First time entrepreneur here. I am creating a product that will solve address a large potential. The more I think about it and read about startup, I am finding that a key to early and often success is Sales.
I am been engineer by choice and engineering manager by profession. I have never done sales. I understand you learn by doing similar to driving. I am a bit talkative but sometime I have hard time not getting bogged down by emotions.
How do I get started? Can you share books, videos, tutorials, prior recorded sales call references?
Where can I learn about metrics to track? Any ideas?
For B2B sales resembles project management: the goal is not to convince everyone to buy your product or service but to diagnose their needs and only engage with firms that will benefit.
For larger deals you "sell with your ears" as much as you talk.
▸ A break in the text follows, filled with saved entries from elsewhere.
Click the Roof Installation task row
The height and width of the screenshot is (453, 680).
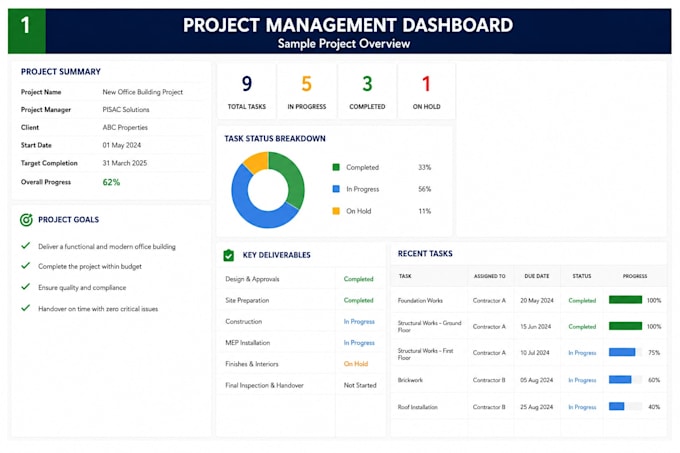(x=529, y=407)
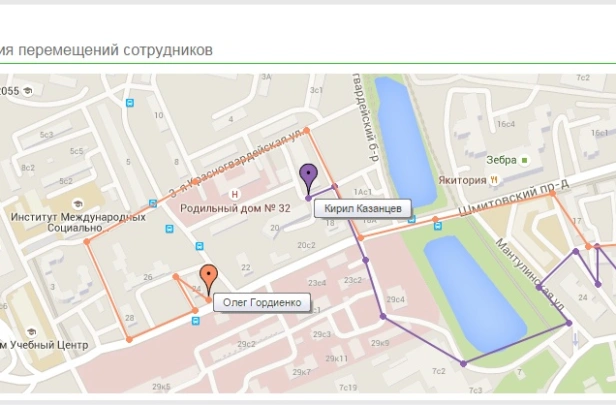The image size is (616, 405).
Task: Click the green Зебра place marker
Action: [524, 160]
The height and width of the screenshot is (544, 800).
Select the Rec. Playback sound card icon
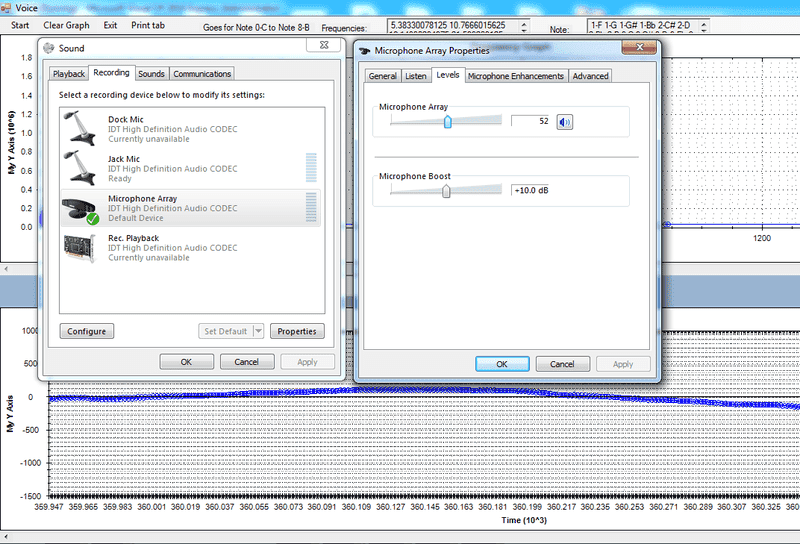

I find Neil Rackham's "Spin Selling" very useful. Peter Cohan's "Great Demo" embeds a lot of discovery advice and suggests that a good demo is really a conversation driven by mutual curiosity about customer needs and software capabilities.
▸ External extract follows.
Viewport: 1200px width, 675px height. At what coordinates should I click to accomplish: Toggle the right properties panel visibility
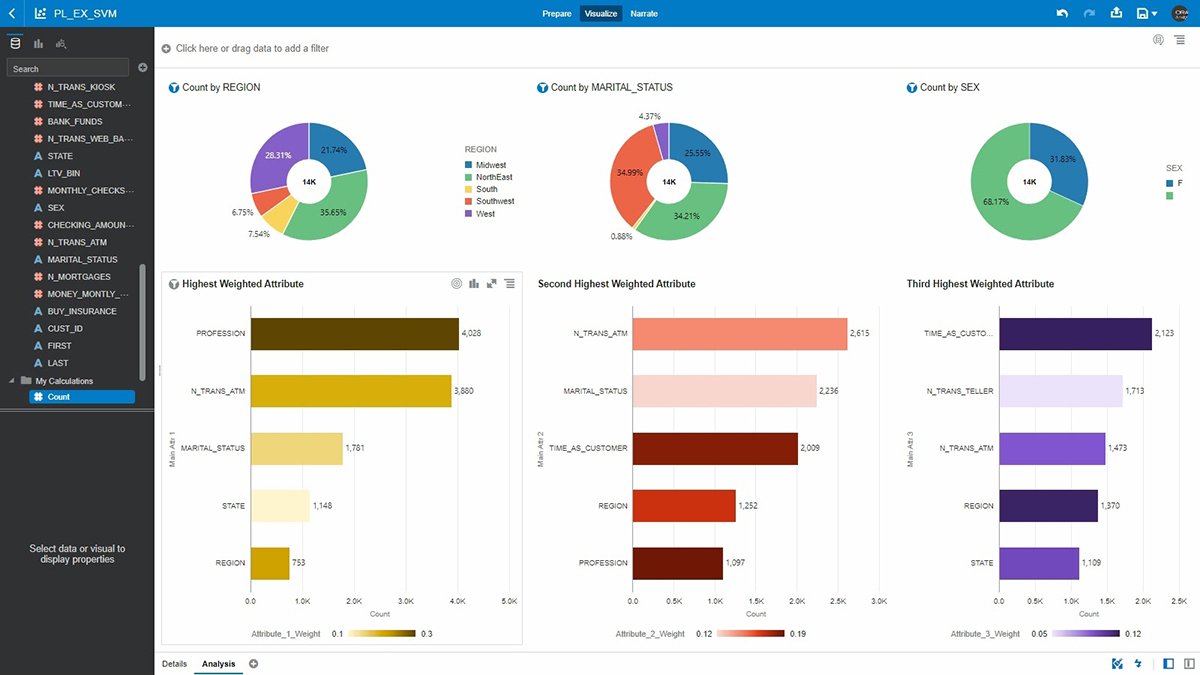(x=1189, y=663)
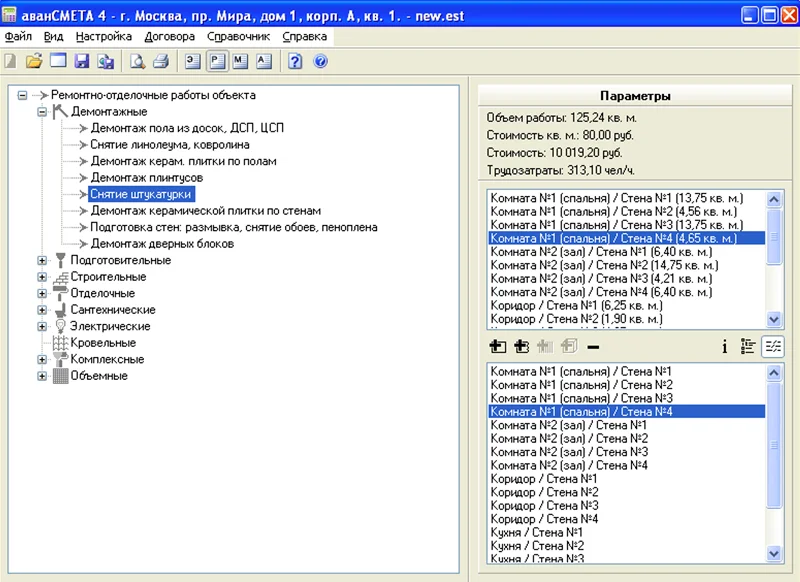This screenshot has height=582, width=800.
Task: Click the print preview magnifier icon
Action: pos(136,61)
For B2B customer development interviews (those early market discovery conversations) I have a short book you may find helpful. See https://www.skmurphy.com/blog/2020/01/30/40-tips-for-b2b-cus... (there is also a link at the bottom for a PDF version).
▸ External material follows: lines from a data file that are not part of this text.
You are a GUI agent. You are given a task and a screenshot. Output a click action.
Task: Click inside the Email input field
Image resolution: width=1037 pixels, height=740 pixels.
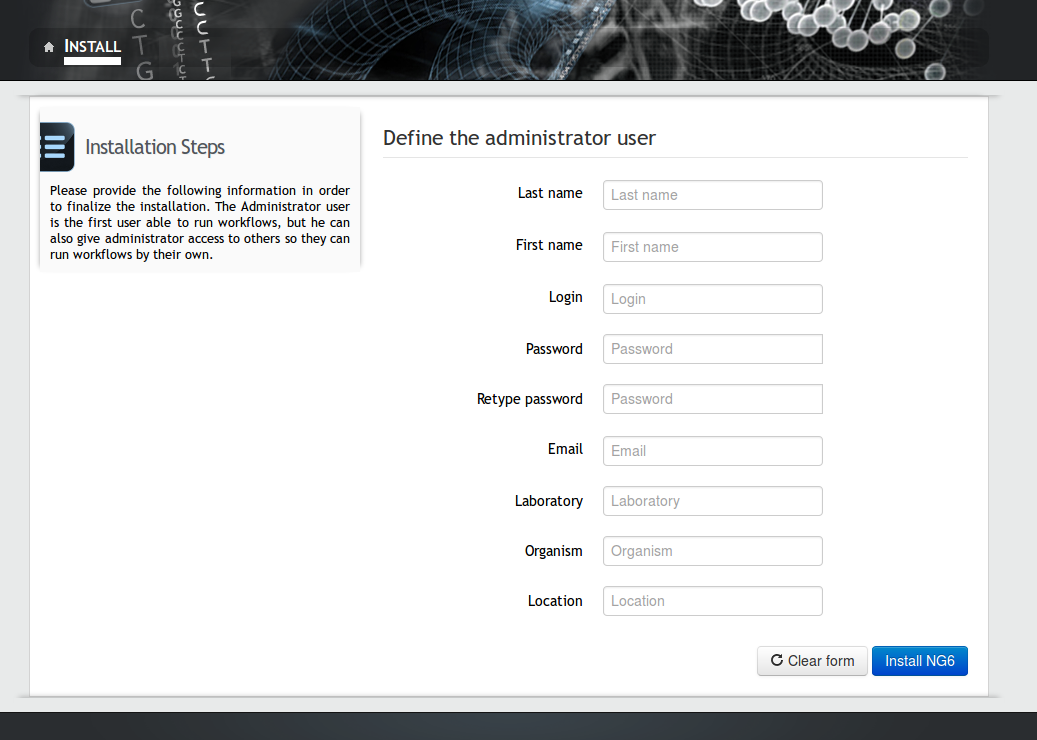click(712, 451)
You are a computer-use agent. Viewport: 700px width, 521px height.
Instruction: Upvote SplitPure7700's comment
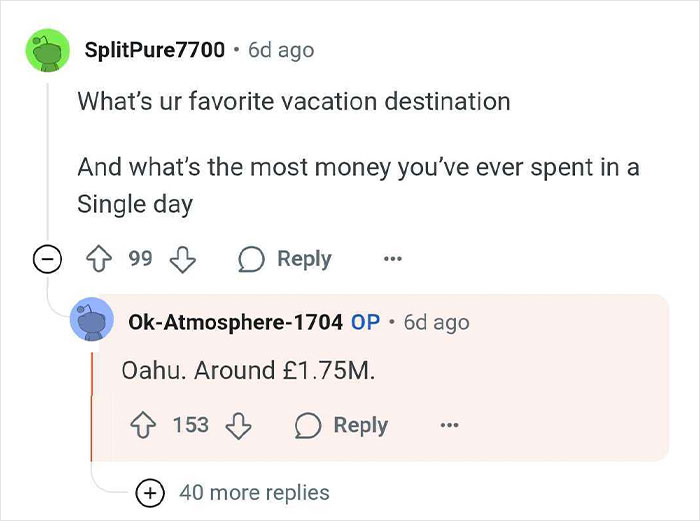[99, 259]
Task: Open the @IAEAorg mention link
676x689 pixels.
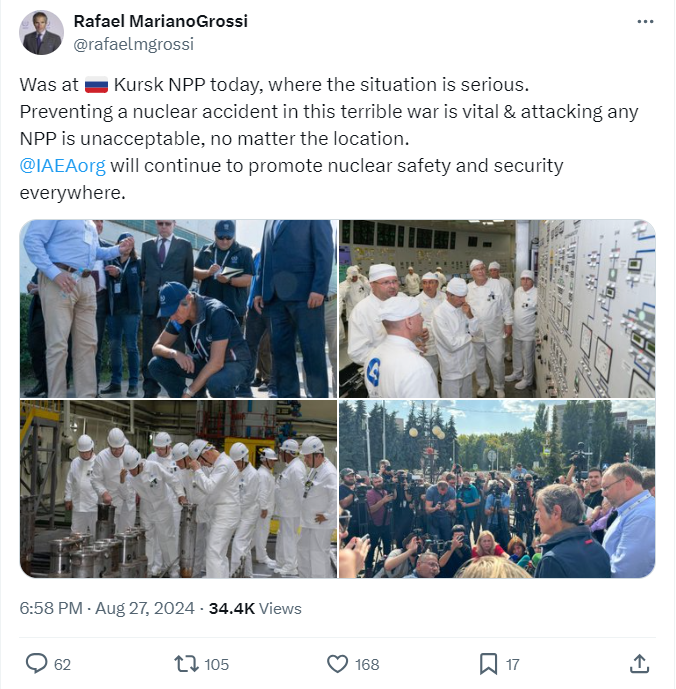Action: point(62,166)
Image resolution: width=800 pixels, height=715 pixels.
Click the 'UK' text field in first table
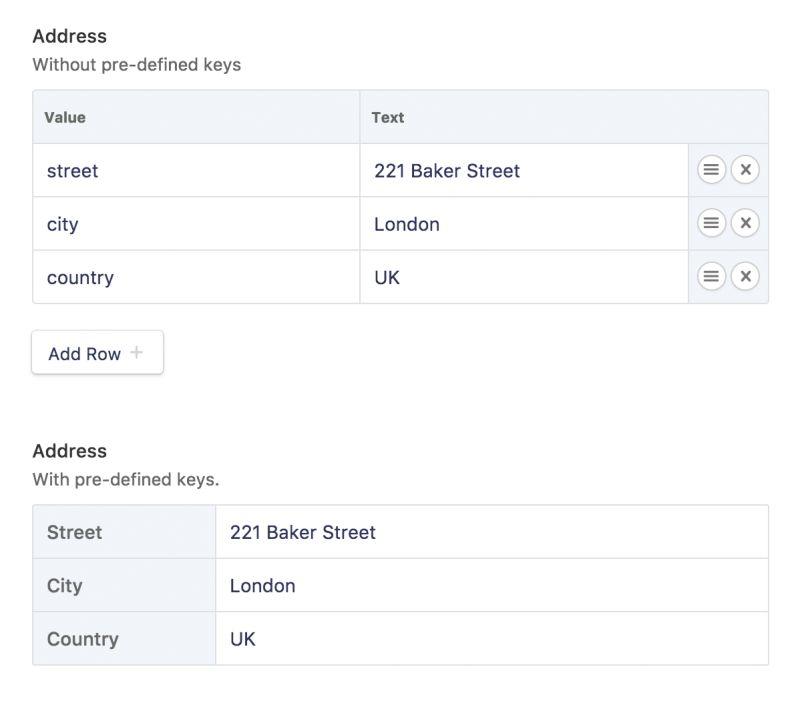[524, 277]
Two final books I would suggest, while not exactly sales books, are "The Innovator's DNA" by Clayton Christensen and "The Right It (Pretotype It)" by Alberto Savoia. They cover a number of techniques for finding the right problem to solve and determining if your solution is a good fit for customer needs. I mention them because it's not uncommon for a startup to have a product problem that manifests as a sales problem.